CHICAGO (AP) — A political outsider who campaigned on reforming Chicago's police department after a white officer's fatal shooting of a black teenager said Wednesday that voters likely had the high-profile case on their minds when they advanced her to an April runoff for mayor, assuring for the first time a black woman will lead the nation's third-largest city.

Former federal prosecutor Lori Lightfoot's first-place finish in Tuesday's opening round of voting was somewhat surprising considering the 14-candidate field featured prominent state and local leaders and a member of the Daley family that had dominated Chicago politics for more than half a century.
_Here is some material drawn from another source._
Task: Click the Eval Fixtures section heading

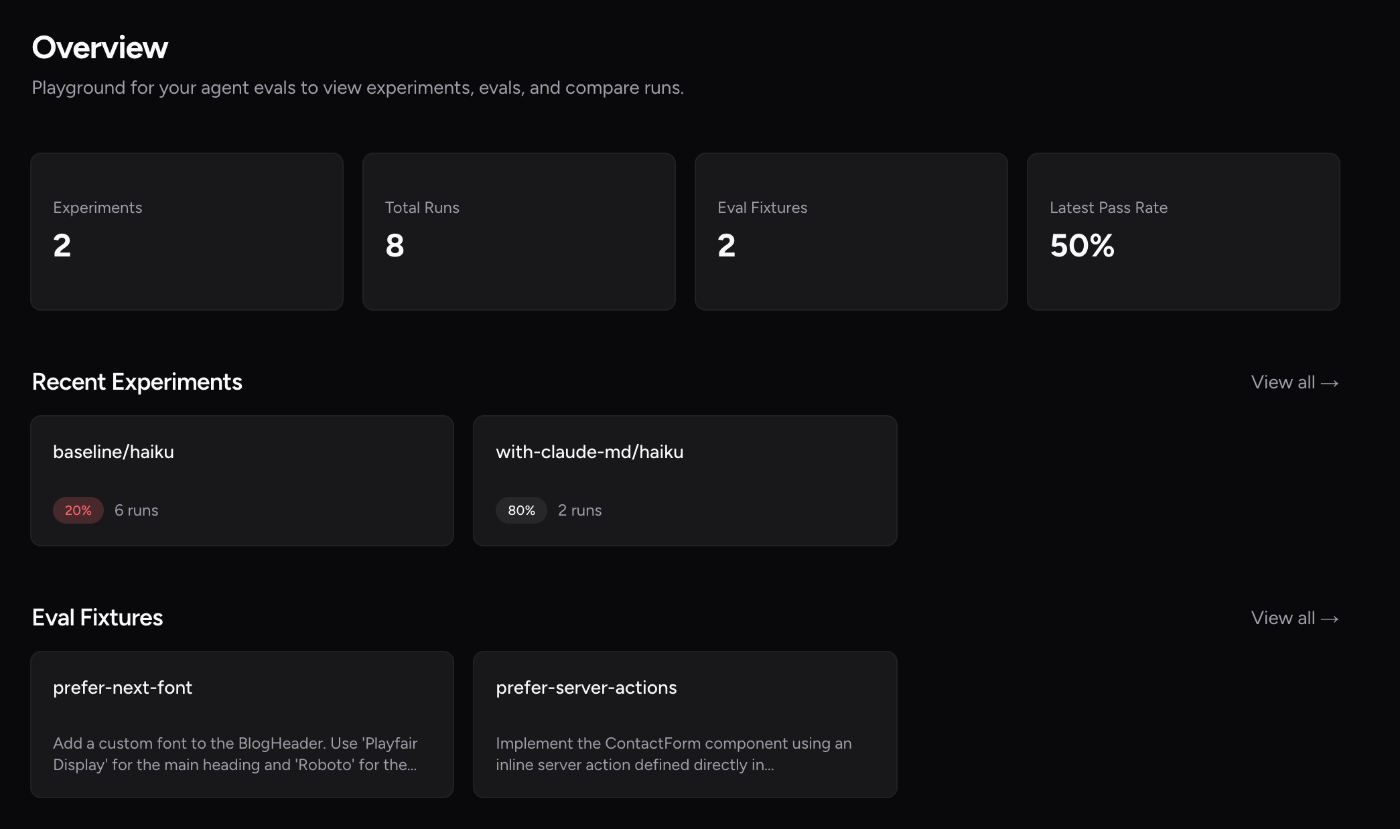Action: tap(97, 618)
But former Commerce Secretary and White House chief of staff William Daley, whose father and brother both served two-decade stints as mayor, didn't even make it to the runoff to succeed Rahm Emanuel, who isn't seeking a third term.
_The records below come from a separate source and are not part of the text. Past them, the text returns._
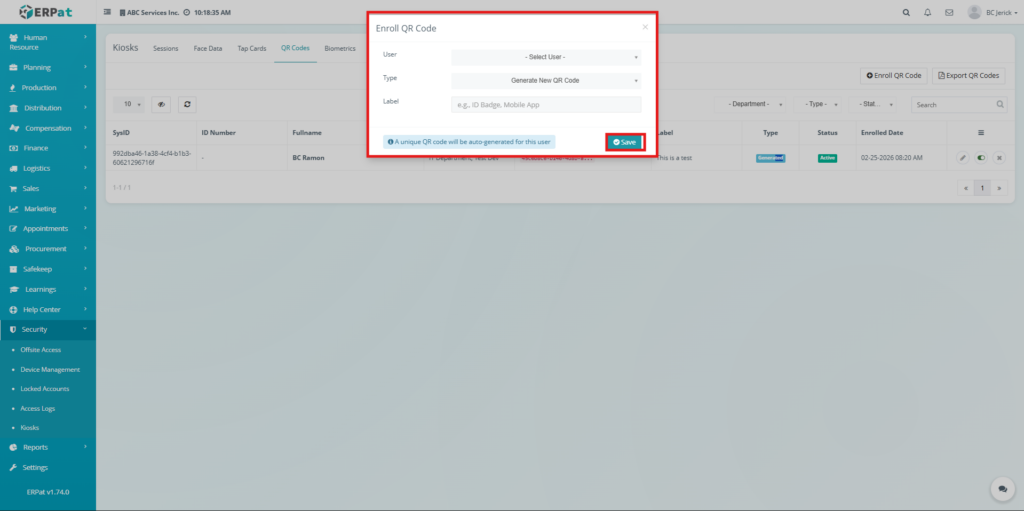Close the Enroll QR Code dialog
The width and height of the screenshot is (1024, 511).
point(645,28)
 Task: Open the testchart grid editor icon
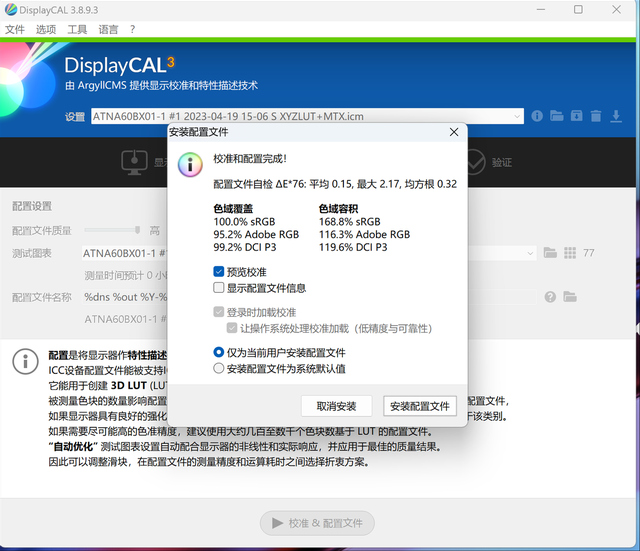pos(570,253)
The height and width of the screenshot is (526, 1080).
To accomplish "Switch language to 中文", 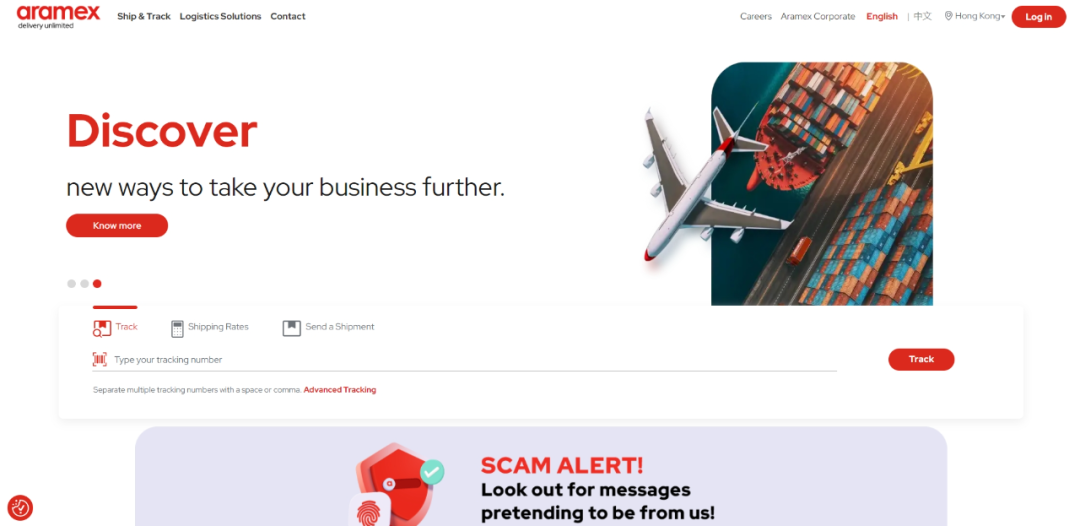I will pyautogui.click(x=922, y=17).
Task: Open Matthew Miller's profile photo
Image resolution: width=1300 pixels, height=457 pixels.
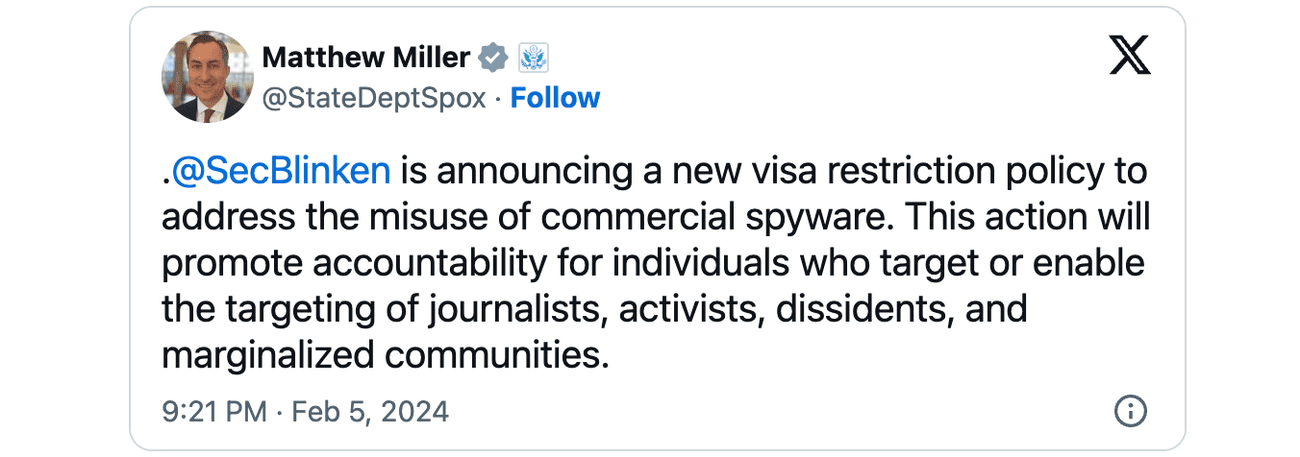Action: click(x=207, y=77)
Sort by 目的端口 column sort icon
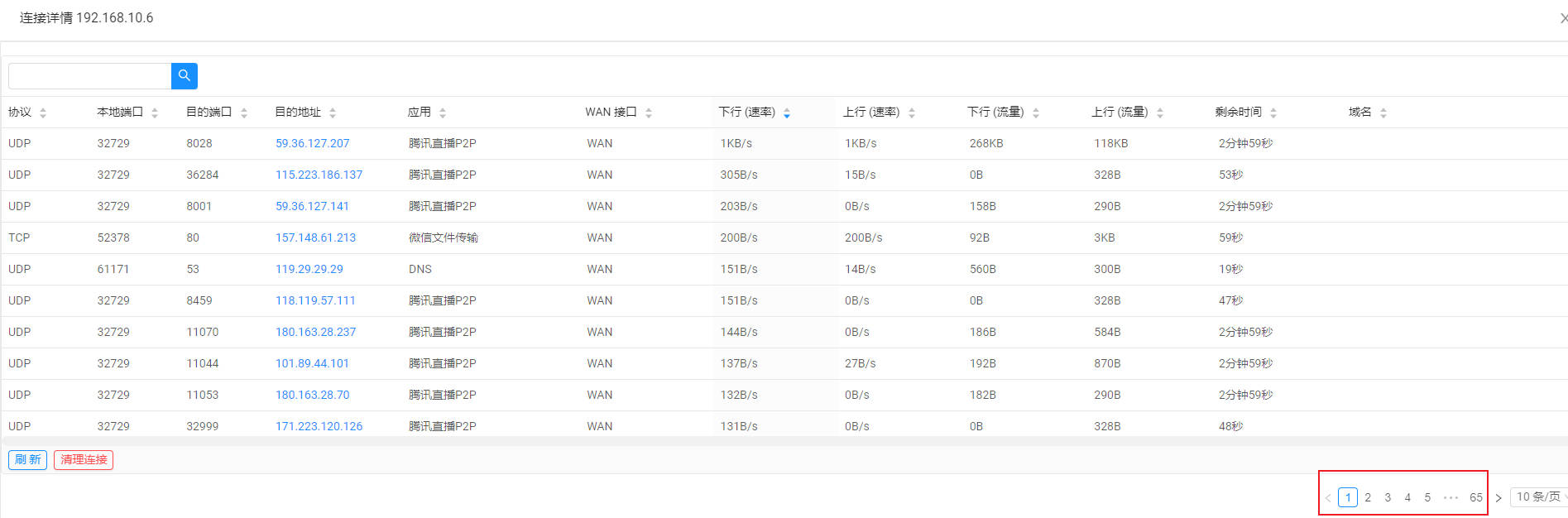The image size is (1568, 518). pos(244,113)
Instead, Lightfoot's outsider candidacy will be matched up against the ultimate insider, Toni Preckwinkle — a longtime member of the City Council who now holds the top job in Cook County. They are both black women who campaigned as progressives, but that's largely where the similarities end.

Lightfoot rose to prominence after she was appointed to lead the Police Accountability Task Force in the wake of the death of Laquan McDonald. The black teenager was shot 16 times and killed by white police officer Jason Van Dyke, who was convicted and sentenced to about seven years in prison.

"To do honor to Laquan McDonald's short and tragic life we have to make significant changes in the way our police department, in particular, addresses communities of color," Lightfoot told The Associated Press.

Currently, black women serve as mayor of seven major cities. New Orleans; Charlotte, North Carolina; San Francisco; and Baton Rouge, Louisiana, have all elected black women leaders for the first time in recent years. Atlanta, Baltimore and Washington, D.C., are also led by black women.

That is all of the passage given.